SPARTANBURG — Wofford will try to advance from the Sweet 16 into the Great Eight with a second-round Football Championship Subdivision playoff game at 2 p.m. today against New Hampshire in Gibbs Stadium.
Both teams are already champions.
The Terriers share a third of the Southern Conference title and the Wildcats a quarter of the Colonial Athletic Conference.
“We set three goals for ourselves,” Wofford coach Mike Ayers said. “You might say it was our vision to win the Southern Conference championship, get back in the playoffs and compete for the national championship. This is step No. 3.”
Wofford (8-3) made the postseason for the third straight year and fifth time in six seasons. The Terriers lost in this spot, the second round after an opening-round bye, last season at Northern Iowa, 27-20, despite rushing for 457 yards and beating UNI in total yards by 240.
New Hampshire (8-3) is in the postseason for a ninth straight year, the longest streak in the country. The Wildcats lost their playoff opener in 2011, 26-25, at Montana State on a blocked extra point with six seconds left.
The winner here earns a likely shot next week against No. 1 overall seed North Dakota State — if the Bison beat rival South Dakota State — and would be two games away from the national championship to be played Jan. 5 in Frisco, Texas.
“We know that it’s going to be a tough contest. We know that it’s going to be a struggle,” Ayers said. “But this is what you work for, to be in the playoffs and, hopefully, make a long run and get all the way to Texas.”
Wofford comes in as the second-best rushing team in the country with a triple-option offense keyed by senior fullback Eric Breitenstein, named earlier this week as one of three finalists for the Walter Payton Award, given annually to the best offensive player in FCS. He has broken the Terriers’ record in career rushing yards, his own single-season record for yards and the Southern Conference all-time high for a single game.

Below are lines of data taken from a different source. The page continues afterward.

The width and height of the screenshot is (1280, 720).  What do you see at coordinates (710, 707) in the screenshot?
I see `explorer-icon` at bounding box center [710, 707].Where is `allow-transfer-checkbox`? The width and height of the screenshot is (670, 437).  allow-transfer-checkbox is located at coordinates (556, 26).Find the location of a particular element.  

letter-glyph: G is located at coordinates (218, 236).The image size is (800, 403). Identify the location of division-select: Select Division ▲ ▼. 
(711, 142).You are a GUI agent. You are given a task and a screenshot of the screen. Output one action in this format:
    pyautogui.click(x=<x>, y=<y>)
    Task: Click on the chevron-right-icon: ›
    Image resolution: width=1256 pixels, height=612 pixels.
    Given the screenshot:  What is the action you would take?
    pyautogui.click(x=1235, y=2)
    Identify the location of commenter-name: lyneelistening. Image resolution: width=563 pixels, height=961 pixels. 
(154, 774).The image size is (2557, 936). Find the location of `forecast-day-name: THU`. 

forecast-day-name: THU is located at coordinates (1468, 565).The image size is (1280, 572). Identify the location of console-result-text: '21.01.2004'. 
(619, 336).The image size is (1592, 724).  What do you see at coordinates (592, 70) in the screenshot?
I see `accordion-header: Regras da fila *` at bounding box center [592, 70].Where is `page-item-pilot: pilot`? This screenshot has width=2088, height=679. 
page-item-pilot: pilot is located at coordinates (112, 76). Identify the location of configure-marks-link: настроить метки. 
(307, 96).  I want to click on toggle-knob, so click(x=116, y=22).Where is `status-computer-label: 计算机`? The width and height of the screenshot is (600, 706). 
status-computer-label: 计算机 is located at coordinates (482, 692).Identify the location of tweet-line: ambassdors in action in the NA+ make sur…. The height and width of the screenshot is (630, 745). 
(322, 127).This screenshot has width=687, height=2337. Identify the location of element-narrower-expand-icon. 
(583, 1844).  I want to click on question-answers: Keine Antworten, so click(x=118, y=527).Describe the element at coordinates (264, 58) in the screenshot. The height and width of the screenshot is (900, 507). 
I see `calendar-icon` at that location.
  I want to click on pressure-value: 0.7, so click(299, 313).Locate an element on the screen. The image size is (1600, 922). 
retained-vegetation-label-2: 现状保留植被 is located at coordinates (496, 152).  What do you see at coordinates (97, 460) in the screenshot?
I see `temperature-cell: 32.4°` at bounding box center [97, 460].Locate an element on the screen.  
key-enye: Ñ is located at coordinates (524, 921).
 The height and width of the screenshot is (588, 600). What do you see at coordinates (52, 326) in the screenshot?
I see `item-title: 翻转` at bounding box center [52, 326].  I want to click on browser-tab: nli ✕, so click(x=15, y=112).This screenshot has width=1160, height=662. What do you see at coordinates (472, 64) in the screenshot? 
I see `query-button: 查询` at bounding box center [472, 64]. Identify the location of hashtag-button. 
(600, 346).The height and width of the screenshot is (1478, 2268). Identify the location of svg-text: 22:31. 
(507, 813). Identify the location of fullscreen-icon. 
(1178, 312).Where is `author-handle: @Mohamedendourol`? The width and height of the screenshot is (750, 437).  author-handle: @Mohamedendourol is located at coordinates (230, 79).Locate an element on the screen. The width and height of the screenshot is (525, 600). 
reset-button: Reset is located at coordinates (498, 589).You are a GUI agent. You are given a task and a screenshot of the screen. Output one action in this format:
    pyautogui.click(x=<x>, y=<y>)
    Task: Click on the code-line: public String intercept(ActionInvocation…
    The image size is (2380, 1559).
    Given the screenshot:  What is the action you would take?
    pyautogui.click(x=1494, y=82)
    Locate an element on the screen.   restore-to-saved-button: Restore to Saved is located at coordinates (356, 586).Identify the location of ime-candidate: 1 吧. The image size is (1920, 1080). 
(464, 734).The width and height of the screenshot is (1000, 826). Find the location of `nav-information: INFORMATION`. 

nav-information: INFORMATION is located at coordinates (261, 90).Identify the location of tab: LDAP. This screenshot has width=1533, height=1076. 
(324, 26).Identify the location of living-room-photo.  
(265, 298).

New Hampshire doesn’t see much of the option. The Wildcats haven’t faced a true option team since opening the 2008 season against Army. That’s made it difficult for them to prepare for a polished attack like the Terriers.
“The hardest thing to do is simulate the speed of what they do,” Wildcats coach Sean McDonnell said. “We tried to do it without a ball. But you just can’t do it without a ball. They just do it so well.”
New Hampshire has an explosive offense ranked ninth nationally in total yards. The defense has struggled, and is ninth among 11 CAA teams in scoring and yards. But the Wildcats were second in the league with 13 interceptions and recovered seven fumbles. Wofford has fumbled 27 times, losing nine.